---
pipeline_tag: text-to-image
inference: false
library_name: tensorrt
license: other
license_name: stabilityai-ai-community
license_link: LICENSE.md
tags:
- tensorrt
- sd3.5-medium
- text-to-image
- onnx
extra_gated_prompt: >-
  By clicking "Agree", you agree to the [License
  Agreement](https://huggingface.co/stabilityai/stable-diffusion-3.5-large/blob/main/LICENSE.md)
  and acknowledge Stability AI's [Privacy
  Policy](https://stability.ai/privacy-policy).
extra_gated_fields:
  Name: text
  Email: text
  Country: country
  Organization or Affiliation: text
  Receive email updates and promotions on Stability AI products, services, and research?:
    type: select
    options:
      - 'Yes'
      - 'No'
  What do you intend to use the model for?:
    type: select
    options:
      - Research
      - Personal use
      - Creative Professional
      - Startup
      - Enterprise
  I agree to the License Agreement and acknowledge Stability AI's Privacy Policy: checkbox
language:
- en
---

# Stable Diffusion 3.5 Medium TensorRT
## Introduction

This repository hosts the **TensorRT-optimized version** of **Stable Diffusion 3.5 Medium**, developed in collaboration between [Stability AI](https://stability.ai) and [NVIDIA](https://huggingface.co/nvidia). This implementation leverages NVIDIA's TensorRT deep learning inference library to deliver significant performance improvements while maintaining the exceptional image quality of the original model.

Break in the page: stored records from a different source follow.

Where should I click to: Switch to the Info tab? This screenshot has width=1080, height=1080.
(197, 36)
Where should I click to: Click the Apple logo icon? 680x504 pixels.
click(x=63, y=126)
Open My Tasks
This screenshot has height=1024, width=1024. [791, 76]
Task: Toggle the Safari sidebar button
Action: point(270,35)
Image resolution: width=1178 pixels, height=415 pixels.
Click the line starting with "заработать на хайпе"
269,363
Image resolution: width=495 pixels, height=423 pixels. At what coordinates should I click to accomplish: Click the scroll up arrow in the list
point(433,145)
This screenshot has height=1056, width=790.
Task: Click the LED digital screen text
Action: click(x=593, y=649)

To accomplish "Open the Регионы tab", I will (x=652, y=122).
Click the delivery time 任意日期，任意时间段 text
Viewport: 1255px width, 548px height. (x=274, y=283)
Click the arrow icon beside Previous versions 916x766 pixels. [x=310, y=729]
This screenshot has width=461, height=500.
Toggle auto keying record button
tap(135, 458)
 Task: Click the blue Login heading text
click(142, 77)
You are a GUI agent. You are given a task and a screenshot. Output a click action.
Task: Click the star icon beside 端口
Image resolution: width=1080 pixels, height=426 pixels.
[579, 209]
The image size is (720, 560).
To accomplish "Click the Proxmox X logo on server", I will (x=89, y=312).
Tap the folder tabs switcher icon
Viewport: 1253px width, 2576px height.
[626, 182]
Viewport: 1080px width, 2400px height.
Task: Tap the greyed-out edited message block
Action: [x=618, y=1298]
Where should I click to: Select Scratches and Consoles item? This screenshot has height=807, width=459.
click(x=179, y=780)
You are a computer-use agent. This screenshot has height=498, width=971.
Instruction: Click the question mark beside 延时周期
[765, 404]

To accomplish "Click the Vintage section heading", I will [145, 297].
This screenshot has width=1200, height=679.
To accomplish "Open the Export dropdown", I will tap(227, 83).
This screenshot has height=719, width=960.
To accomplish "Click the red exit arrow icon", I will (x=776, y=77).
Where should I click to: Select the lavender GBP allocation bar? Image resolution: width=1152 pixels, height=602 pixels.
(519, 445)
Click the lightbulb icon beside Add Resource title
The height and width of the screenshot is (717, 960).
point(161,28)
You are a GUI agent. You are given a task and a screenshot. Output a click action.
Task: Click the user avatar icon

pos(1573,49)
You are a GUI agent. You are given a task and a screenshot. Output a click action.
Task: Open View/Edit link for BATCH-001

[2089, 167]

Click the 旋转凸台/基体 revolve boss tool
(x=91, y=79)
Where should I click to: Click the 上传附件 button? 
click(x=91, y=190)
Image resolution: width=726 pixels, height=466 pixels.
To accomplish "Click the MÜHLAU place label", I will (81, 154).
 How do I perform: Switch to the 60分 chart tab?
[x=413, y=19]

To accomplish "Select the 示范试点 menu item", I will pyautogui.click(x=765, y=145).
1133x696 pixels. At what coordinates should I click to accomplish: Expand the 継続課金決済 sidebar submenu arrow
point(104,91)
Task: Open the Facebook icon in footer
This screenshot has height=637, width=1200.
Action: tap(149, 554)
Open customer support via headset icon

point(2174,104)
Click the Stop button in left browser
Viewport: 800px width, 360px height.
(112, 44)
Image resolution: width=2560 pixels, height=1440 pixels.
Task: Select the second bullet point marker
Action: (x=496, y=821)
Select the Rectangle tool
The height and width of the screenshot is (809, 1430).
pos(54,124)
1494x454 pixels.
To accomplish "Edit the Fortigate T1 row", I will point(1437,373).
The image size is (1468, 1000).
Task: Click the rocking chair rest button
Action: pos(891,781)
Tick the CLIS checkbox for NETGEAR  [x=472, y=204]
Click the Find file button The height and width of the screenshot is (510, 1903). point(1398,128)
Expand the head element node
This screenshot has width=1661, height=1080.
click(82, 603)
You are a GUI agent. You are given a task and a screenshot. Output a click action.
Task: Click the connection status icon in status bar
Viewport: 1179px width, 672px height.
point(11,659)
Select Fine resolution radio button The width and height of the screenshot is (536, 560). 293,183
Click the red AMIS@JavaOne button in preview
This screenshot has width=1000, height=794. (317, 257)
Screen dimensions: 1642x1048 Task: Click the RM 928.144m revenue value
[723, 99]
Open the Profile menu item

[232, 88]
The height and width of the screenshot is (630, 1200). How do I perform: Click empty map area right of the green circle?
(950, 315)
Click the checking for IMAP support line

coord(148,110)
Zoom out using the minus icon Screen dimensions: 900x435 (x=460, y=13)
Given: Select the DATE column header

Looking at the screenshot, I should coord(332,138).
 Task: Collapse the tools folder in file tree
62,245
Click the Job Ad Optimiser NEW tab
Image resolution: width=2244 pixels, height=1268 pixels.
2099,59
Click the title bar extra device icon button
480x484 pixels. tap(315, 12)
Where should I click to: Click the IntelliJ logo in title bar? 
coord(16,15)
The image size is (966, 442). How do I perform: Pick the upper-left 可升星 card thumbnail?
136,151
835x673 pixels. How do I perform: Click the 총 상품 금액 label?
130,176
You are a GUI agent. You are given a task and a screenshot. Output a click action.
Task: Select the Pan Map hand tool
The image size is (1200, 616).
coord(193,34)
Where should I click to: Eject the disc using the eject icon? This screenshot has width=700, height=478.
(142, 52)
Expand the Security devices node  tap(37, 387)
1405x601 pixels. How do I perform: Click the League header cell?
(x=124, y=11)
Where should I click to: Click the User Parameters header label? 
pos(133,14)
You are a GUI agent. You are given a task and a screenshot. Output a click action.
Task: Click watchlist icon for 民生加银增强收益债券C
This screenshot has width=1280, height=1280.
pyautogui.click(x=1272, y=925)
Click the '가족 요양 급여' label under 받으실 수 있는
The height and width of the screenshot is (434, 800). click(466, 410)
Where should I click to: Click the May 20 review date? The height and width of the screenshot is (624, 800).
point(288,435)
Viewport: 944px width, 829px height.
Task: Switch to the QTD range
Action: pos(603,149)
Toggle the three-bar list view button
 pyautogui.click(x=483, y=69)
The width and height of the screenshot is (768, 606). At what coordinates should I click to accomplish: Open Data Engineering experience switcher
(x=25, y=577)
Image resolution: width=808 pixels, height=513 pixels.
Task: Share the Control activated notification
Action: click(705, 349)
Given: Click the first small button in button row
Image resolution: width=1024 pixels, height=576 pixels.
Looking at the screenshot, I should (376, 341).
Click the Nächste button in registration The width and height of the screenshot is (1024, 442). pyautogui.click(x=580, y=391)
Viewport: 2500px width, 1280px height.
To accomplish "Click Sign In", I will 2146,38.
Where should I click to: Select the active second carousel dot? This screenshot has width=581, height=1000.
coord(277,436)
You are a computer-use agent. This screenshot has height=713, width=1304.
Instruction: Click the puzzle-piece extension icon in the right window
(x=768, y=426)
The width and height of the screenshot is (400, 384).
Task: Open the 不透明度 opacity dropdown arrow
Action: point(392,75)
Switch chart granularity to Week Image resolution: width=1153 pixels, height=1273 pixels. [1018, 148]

Stable Diffusion 3.5 Medium is a Multimodal Diffusion Transformer (MMDiT) text-to-image model that features improved performance in image quality, typography, complex prompt understanding, and resource-efficiency. The TensorRT optimization makes these capabilities accessible for production deployment and real-time applications.

## Model Details

### Model Description
This repository holds the ONNX exports of the T5, MMDiT and VAE models in BF16 precision.


## Performance using TensorRT 10.13
#### Timings for 30 steps at 1024x1024

| Accelerator | Precision | CLIP-G     | CLIP-L       | T5           | MMDiT x 30            | VAE Decoder         | Total                  |
|-------------|-----------|------------|--------------|--------------|-----------------------|---------------------|------------------------|
| H100        | BF16      | 16.52 ms   | 6.83 ms      | 8.46 ms      | 2358.34 ms            | 72.58 ms            | 2496.63 ms             |


## Usage Example
1. Follow the [setup instructions](https://github.com/NVIDIA/TensorRT/blob/release/sd35/demo/Diffusion/README.md) on launching a TensorRT NGC container.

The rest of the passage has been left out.